- _SOURCE TEXT_
□ □ □ □ □ □ □
224 * In particular, file systems should not access other fields; they may
225 * change or even be removed.  The functionality which was once provided
226 * by these fields is available through vn_* functions.
227 *
228 * VNODE PATH THEORY:
229 * In each vnode, the v_path field holds a cached version of the canonical
230 * filesystem path which that node represents.  Because vnodes lack contextual
231 * information about their own name or position in the VFS hierarchy, this path
232 * must be calculated when the vnode is instantiated by operations such as
233 * fop_create, fop_lookup, or fop_mkdir.  During said operations, both the
234 * parent vnode (and its cached v_path) and future name are known, so the
235 * v_path of the resulting object can easily be set.
236 *
237 * The caching nature of v_path is complicated in the face of directory
238 * renames.  Filesystem drivers are responsible for calling vn_renamepath when
239 * a fop_rename operation succeeds.  While the v_path on the renamed vnode will
240 * be updated, existing children of the directory (direct, or at deeper levels)
241 * will now possess v_path caches which are stale.
□ □ □ □ □ □ □
- _DATA EXCERPT_
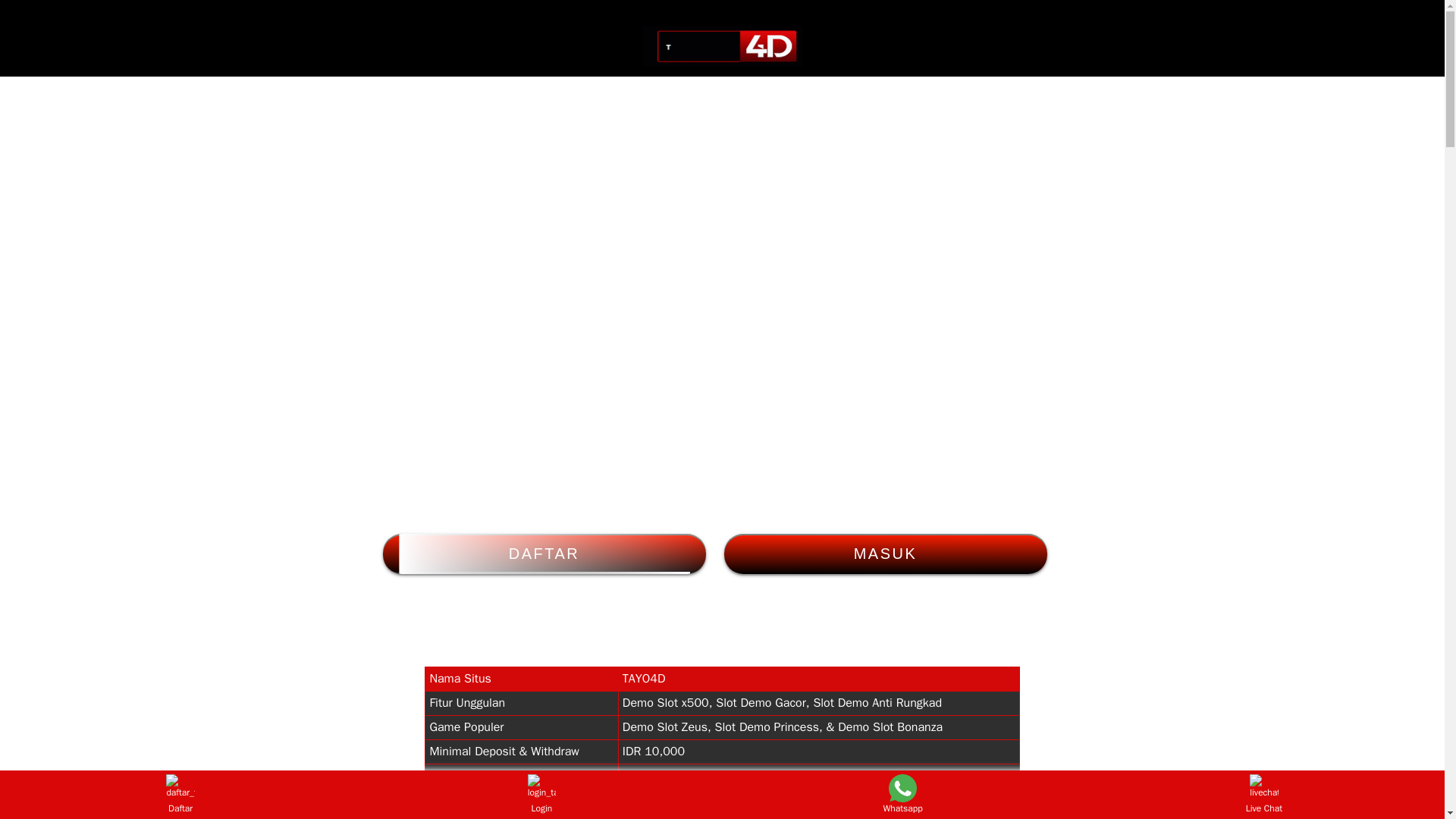
slot demo (722, 45)
MASUK (884, 553)
DAFTAR (542, 553)
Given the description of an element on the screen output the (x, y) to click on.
□ □ □ □ □ □ □
- _GIVEN INSTRUCTION_
Translate this sentence from the vnode path comment into Spanish: "Filesystem drivers are responsible for calling vn_renamepath when a fop_rename operation succeeds."

- _CORRECT RESPONSE_
Los controladores del sistema de archivos son responsables de llamar a vn_renamepath cuando una operación fop_rename tiene éxito.